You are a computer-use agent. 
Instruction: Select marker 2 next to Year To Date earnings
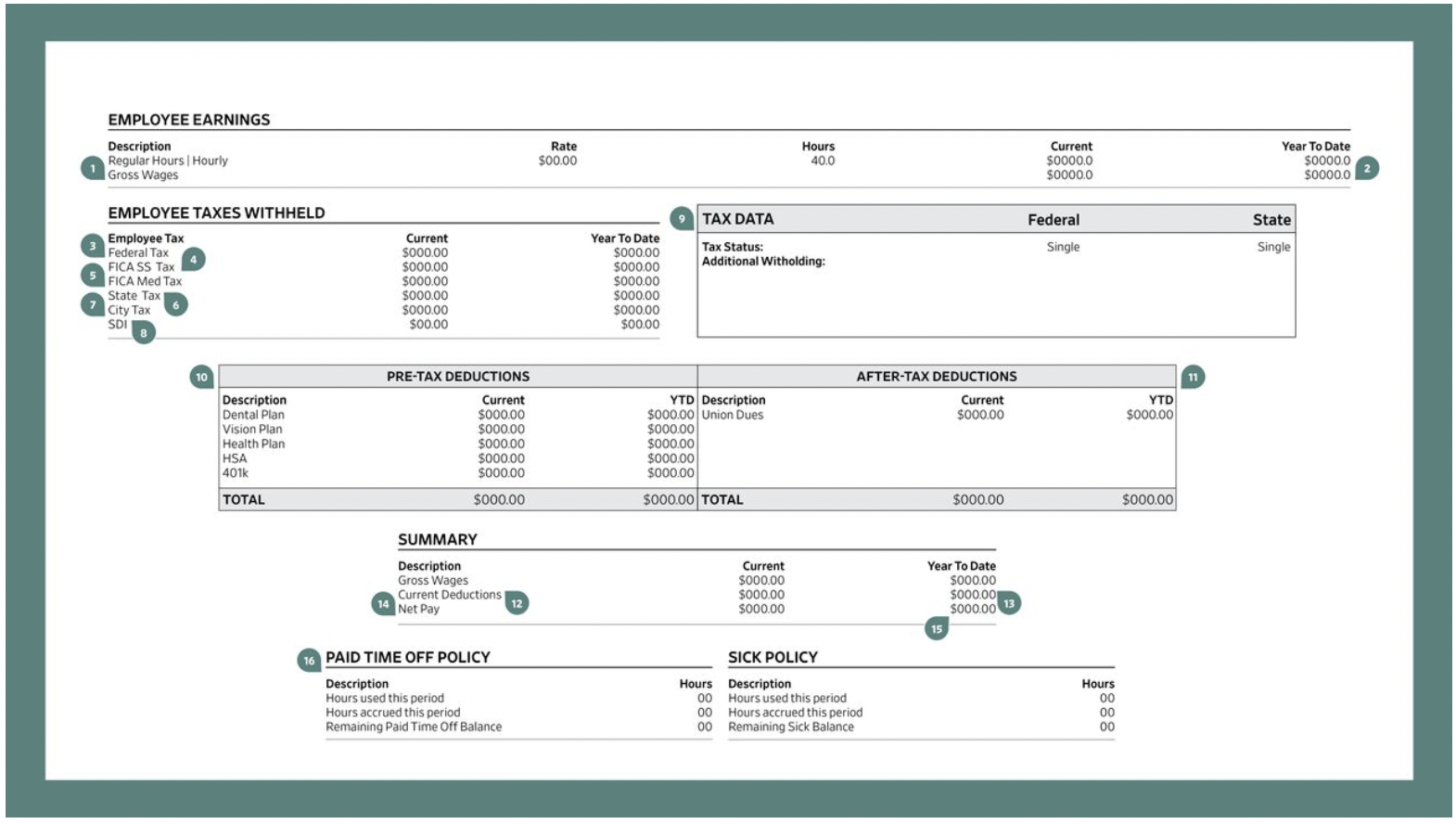1366,168
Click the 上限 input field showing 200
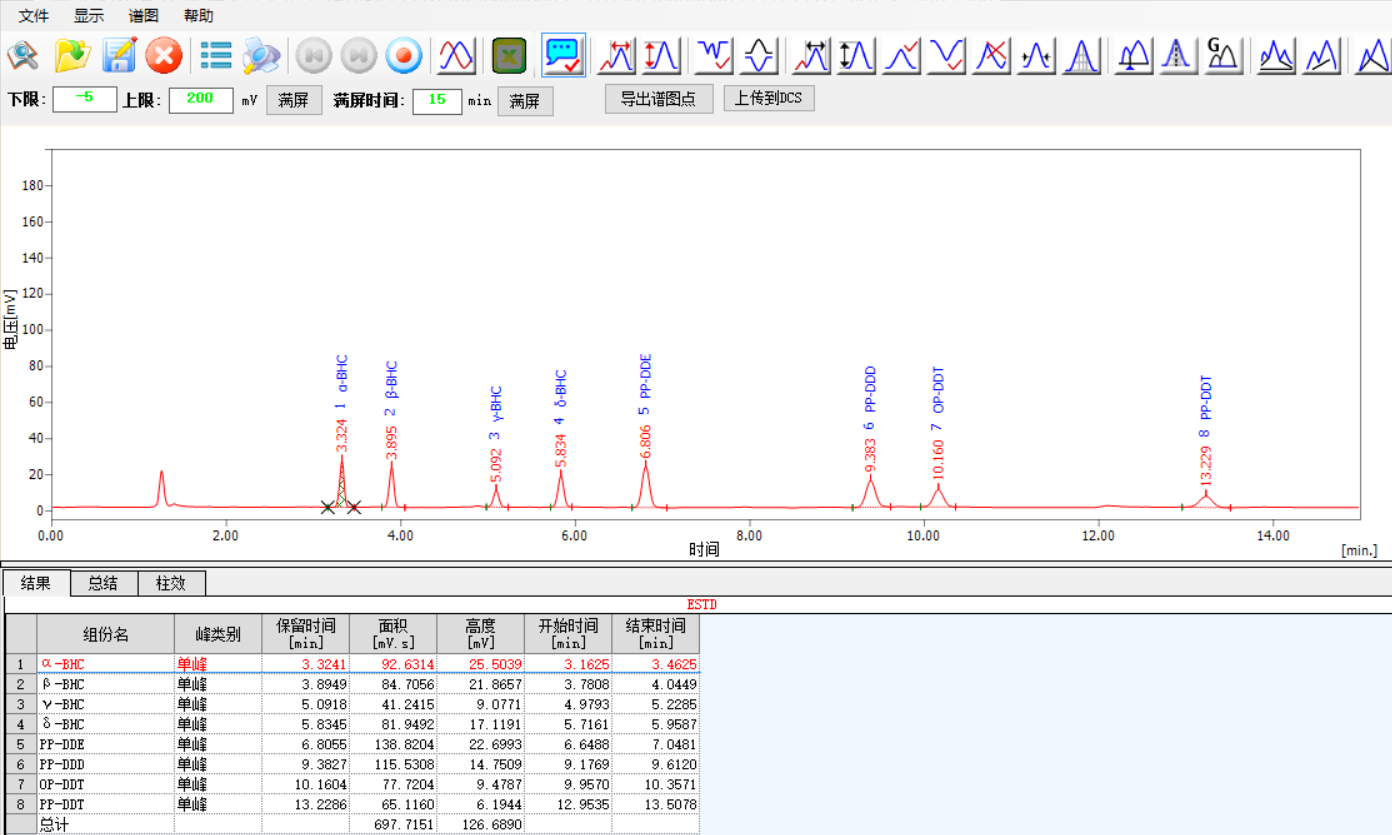This screenshot has width=1392, height=835. tap(200, 100)
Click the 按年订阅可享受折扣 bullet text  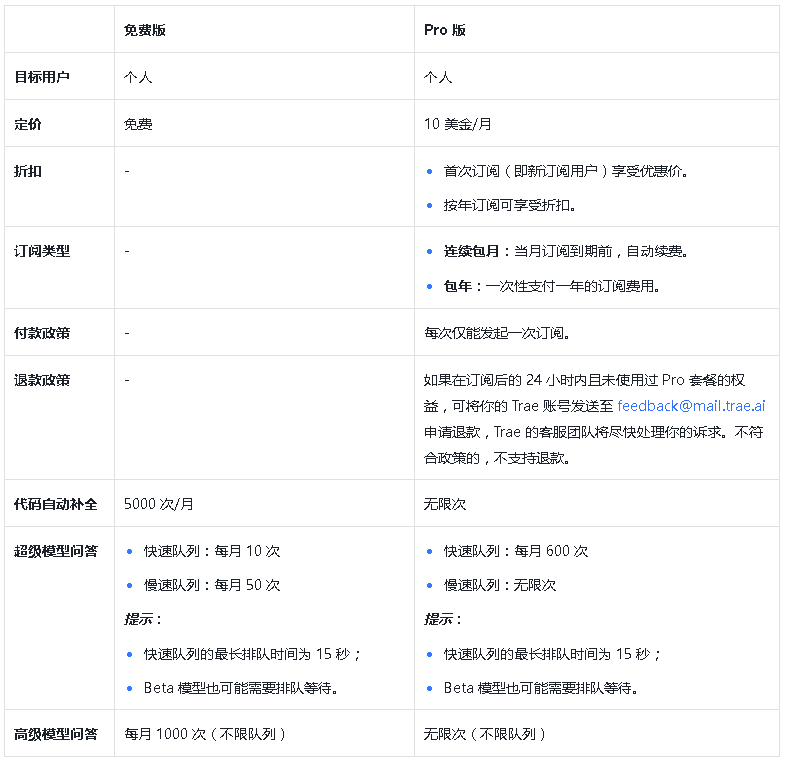(510, 205)
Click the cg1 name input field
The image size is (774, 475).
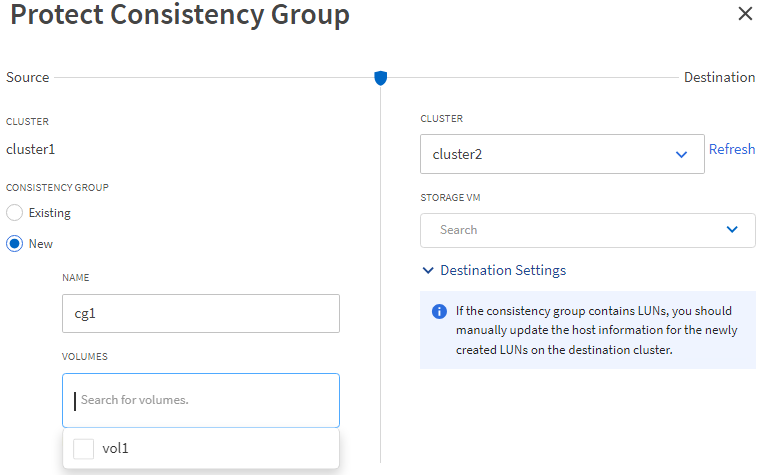200,313
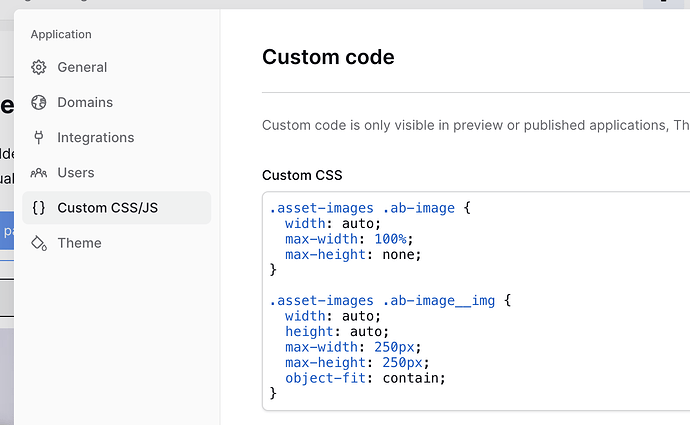Place cursor on the object-fit: contain line
690x425 pixels.
(x=365, y=378)

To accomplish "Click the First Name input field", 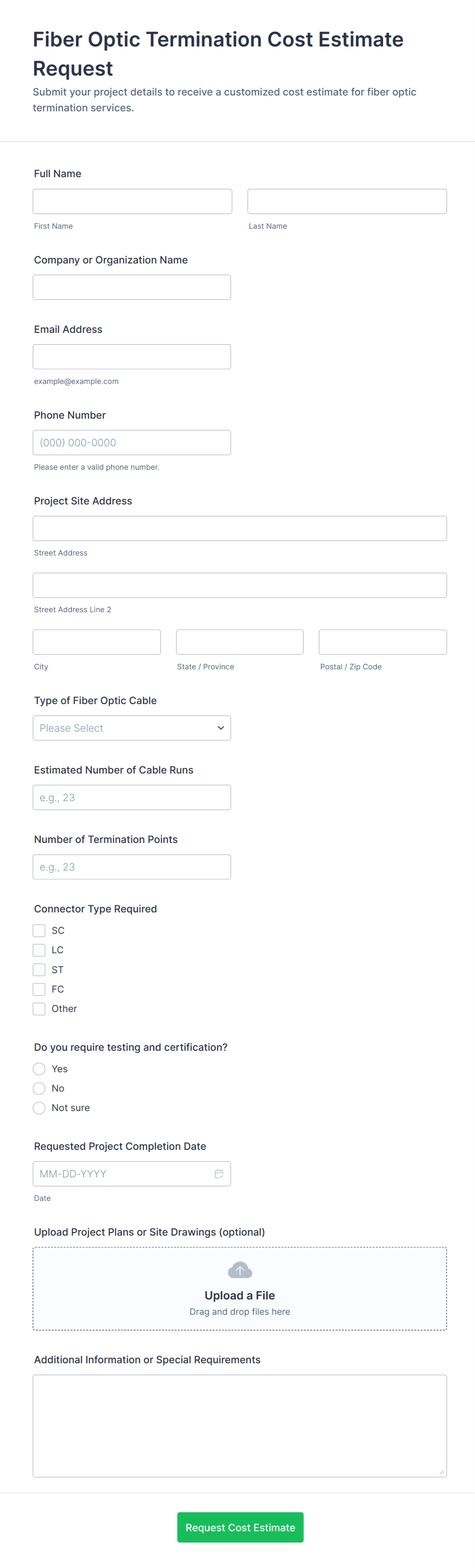I will [132, 202].
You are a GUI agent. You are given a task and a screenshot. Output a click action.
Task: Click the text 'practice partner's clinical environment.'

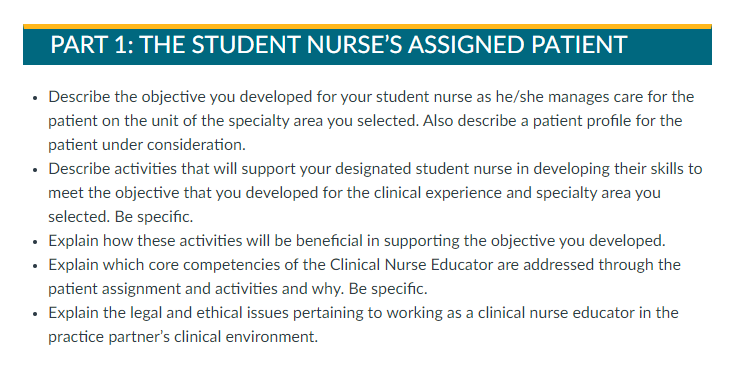[x=183, y=337]
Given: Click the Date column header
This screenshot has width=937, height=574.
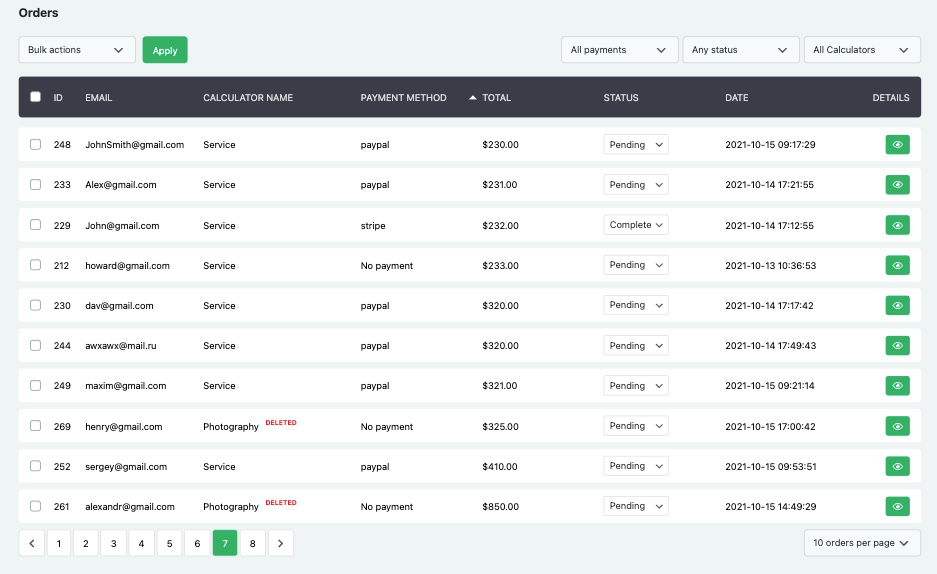Looking at the screenshot, I should point(737,98).
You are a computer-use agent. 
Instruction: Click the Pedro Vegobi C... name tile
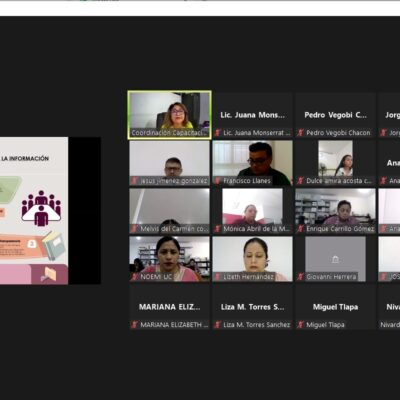coord(335,115)
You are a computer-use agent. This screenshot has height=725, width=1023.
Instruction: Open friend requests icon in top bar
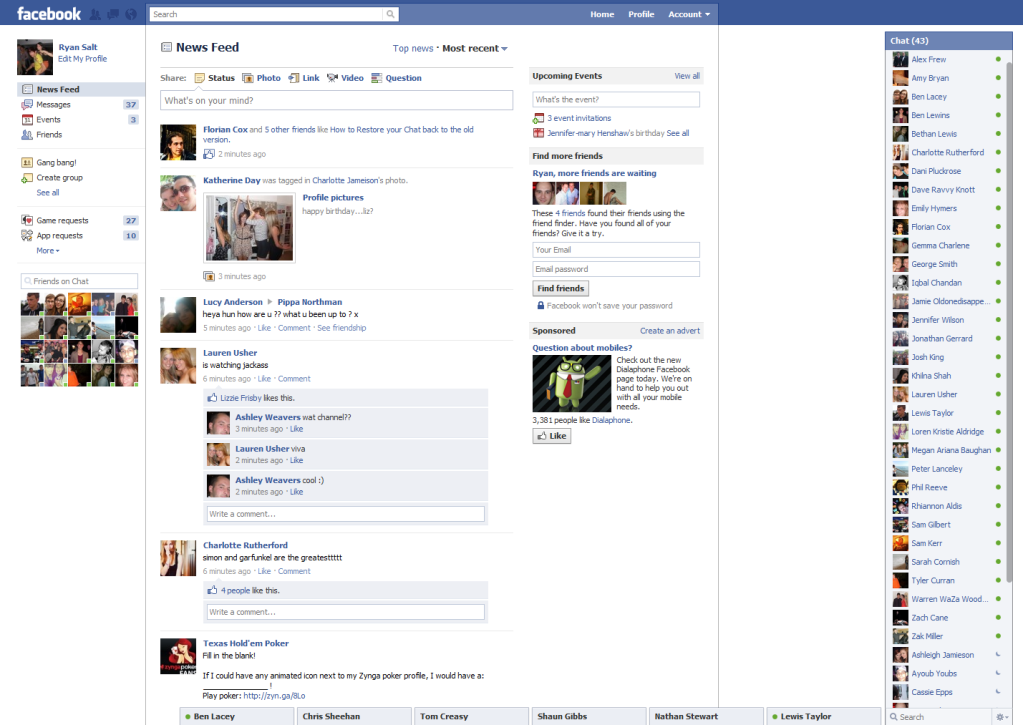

(EXERCISE PROMPT): Check each line of the listing for "agent". Show those that have it.

(YOUR SOLUTION):
You are a computer-use agent. 
You are a GUI agent. You are given a task and a screenshot. Output a click action.
You are a computer-use agent. 
You are a computer-use agent. This screenshot has height=725, width=1023.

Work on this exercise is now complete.